**COMPITO DA SVOLGERE**: Nel testo sulla storia di San Biagio Platani, quali mestieri di artigiani sono elencati fra quelli venuti a popolare la Terra di San Biagio? Riportali tutti.

--- ESTRATTO DEL TESTO ---

La storia di San Biagio Platani

La storia: 3 ottobre 1635

La storia: Il territorio di San Biagio Platani, situato su un altopiano fra le vallate dei fiumi Platani e Turvoli, presenta tracce di insediamenti romani, bizantini, e saraceni. Le origini risalgono al 1635, anno in cui Giovanni Battista Gerardi ottenne la “licentia populandi” (3 ottobre 1635) dal Viceré ispanico col titolo di barone di San Biagio. Egli quindi fece edificare una piccola chiesa ad una navata e un nucleo di abitazioni, stalle, pagliere e magazzini. La Terra di San Biagio venne così popolata da contadini e artigiani (falegnami, fabbri, muratori, cordai, maniscalchi) venuti dai paesi vicini, soprattutto da Casteltermini.
Il feudo di San Biagio inizialmente era composto dalle terre di San Biagio, Gialdonieri e Mandralia.
Dal 1640 al 1655 si susseguirono i seguenti feudatari:
1640 Pietro Gianguercio
1648 Antonina Gianguercio
1649 Cesare Gianguercio
1655 Carlo Setaiolo
Nel 1660 è stato poi aggiunto il feudo di Ragattano.
1665 Antonina Gianguercio
1666 Diego Ioppolo
Nel 1687 Imposizione del Ducato di San Biagio
1687 Antonino Giuseppe Ioppolo
1690 Pietro Ioppolo Gianguercio
1716 Ludovico Ioppolo Spatafora
1733 Ludovico Ioppolo Pescatore
1769 Agesilao Bonanno Ioppolo
1810 Agesilao Gioeni Bonanni => 1812 fine del feudalesimo.

--- VOCI FORNITE ---

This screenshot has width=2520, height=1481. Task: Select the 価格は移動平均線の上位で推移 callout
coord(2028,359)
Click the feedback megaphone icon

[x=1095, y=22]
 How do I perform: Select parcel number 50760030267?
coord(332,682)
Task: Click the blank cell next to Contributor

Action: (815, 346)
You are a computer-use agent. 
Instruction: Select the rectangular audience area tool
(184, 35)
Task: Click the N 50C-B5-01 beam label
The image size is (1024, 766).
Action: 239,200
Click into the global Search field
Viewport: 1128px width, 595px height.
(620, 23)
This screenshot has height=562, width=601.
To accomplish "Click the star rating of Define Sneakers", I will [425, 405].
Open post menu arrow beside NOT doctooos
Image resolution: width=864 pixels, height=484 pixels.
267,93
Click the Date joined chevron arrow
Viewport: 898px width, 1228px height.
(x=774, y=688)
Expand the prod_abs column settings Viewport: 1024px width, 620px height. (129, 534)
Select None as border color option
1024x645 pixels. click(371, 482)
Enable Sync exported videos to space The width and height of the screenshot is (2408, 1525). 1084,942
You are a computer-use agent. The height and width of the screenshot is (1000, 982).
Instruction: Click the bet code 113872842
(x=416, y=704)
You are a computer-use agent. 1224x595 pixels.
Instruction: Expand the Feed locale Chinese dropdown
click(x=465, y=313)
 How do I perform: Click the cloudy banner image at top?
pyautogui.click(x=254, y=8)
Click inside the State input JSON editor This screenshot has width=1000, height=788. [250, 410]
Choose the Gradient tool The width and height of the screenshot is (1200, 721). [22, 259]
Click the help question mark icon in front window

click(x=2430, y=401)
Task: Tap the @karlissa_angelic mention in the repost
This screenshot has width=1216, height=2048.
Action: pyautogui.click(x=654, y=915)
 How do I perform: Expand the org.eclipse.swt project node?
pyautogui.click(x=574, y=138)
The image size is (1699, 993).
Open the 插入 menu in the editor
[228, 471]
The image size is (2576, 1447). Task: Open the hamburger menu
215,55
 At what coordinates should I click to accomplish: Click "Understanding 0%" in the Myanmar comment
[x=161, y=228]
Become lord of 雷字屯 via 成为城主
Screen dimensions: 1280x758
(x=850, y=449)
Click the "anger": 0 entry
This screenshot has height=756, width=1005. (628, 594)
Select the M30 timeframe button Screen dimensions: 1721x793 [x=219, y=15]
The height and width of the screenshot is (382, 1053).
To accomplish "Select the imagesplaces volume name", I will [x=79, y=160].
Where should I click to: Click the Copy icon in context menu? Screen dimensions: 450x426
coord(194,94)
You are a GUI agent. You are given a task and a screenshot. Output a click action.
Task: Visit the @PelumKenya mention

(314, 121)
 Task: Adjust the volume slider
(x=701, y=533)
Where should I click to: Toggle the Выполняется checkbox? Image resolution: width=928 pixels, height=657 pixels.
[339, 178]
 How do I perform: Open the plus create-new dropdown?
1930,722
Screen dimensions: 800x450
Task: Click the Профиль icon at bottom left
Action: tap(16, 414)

---

**RISPOSTA COMPLETA**: falegnami, fabbri, muratori, cordai, maniscalchi